### AIM OF THE EXERCISE
Quote word for word the lines from the one containing "You are a GUI" through the end of the material, inclusive. Leave the pictures out of your answer.

Page and screen pointing data:
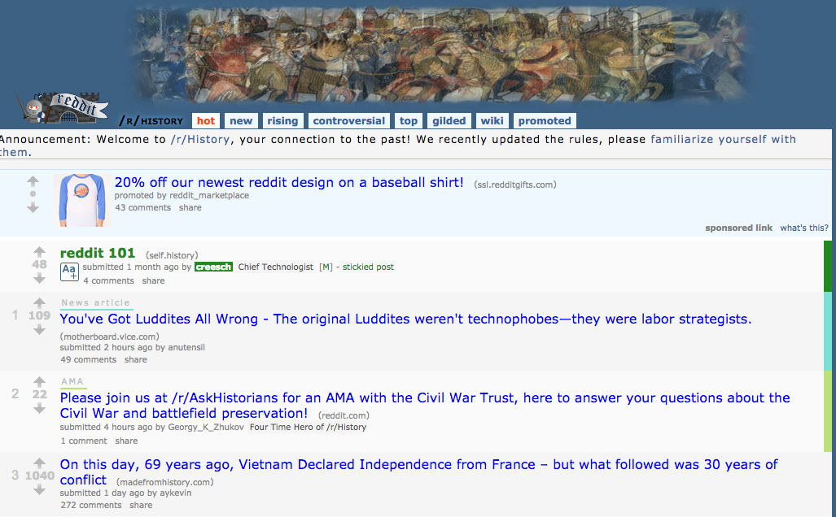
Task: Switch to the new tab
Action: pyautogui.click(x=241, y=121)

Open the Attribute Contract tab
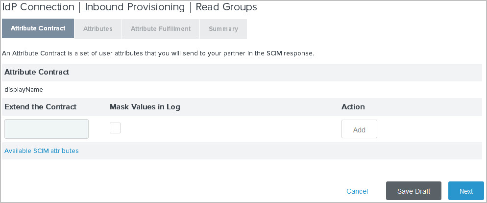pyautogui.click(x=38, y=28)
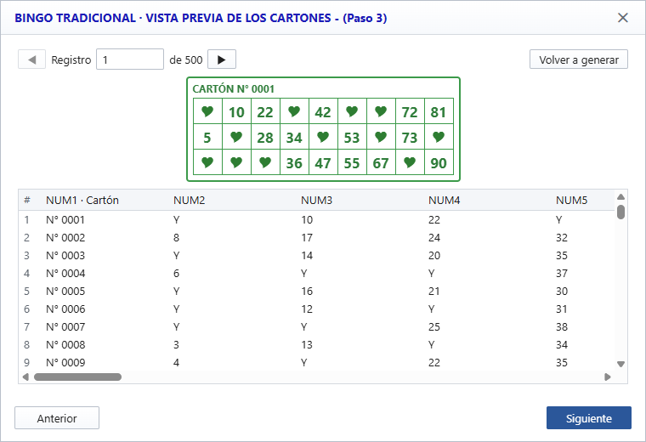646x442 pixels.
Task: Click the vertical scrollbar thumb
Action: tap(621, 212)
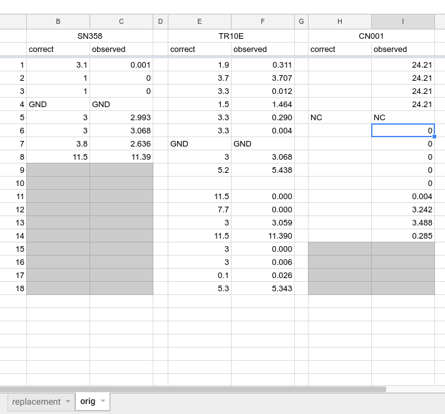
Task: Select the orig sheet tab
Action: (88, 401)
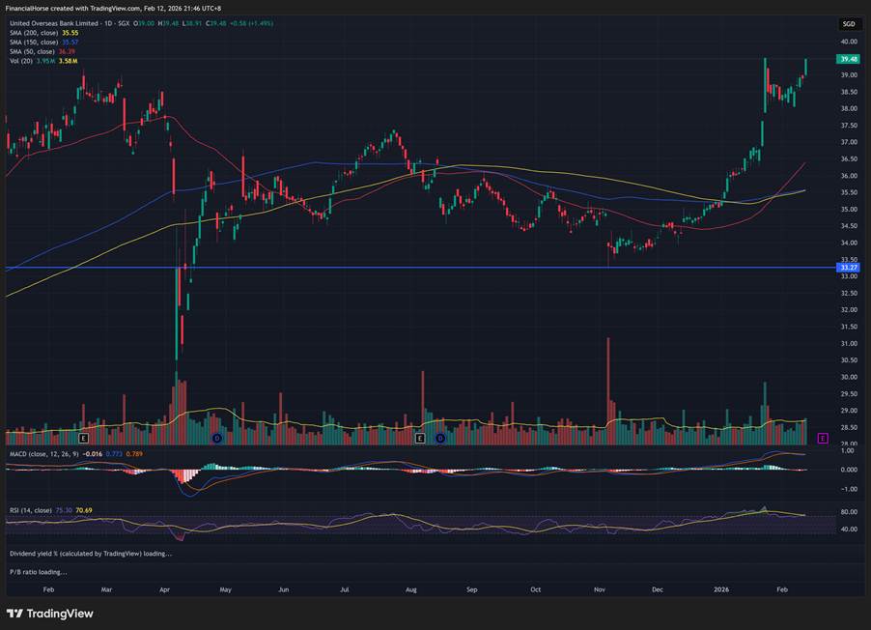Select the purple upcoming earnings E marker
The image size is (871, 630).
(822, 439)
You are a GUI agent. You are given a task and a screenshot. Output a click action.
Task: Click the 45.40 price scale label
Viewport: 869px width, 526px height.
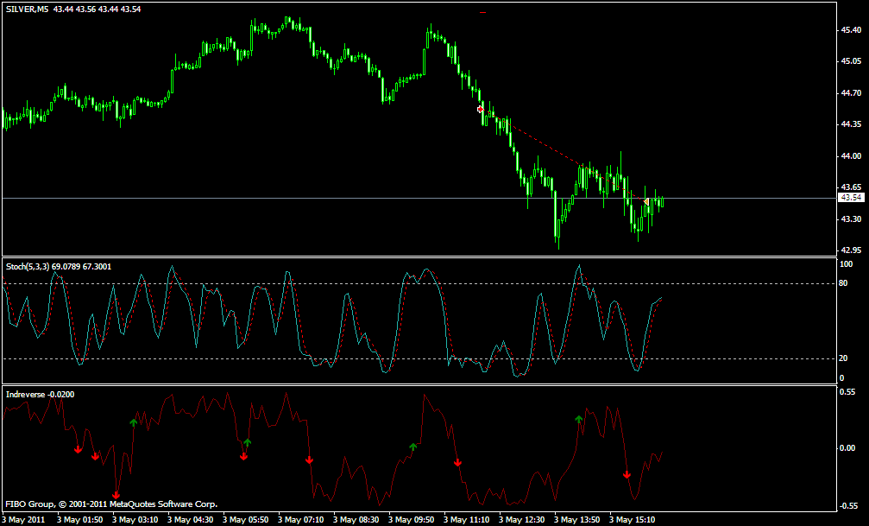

### CORRECT ANSWER
You are a GUI agent. You are given a task and a screenshot. Output a click action.
Task: Click the 45.40 price scale label
Viewport: 869px width, 526px height.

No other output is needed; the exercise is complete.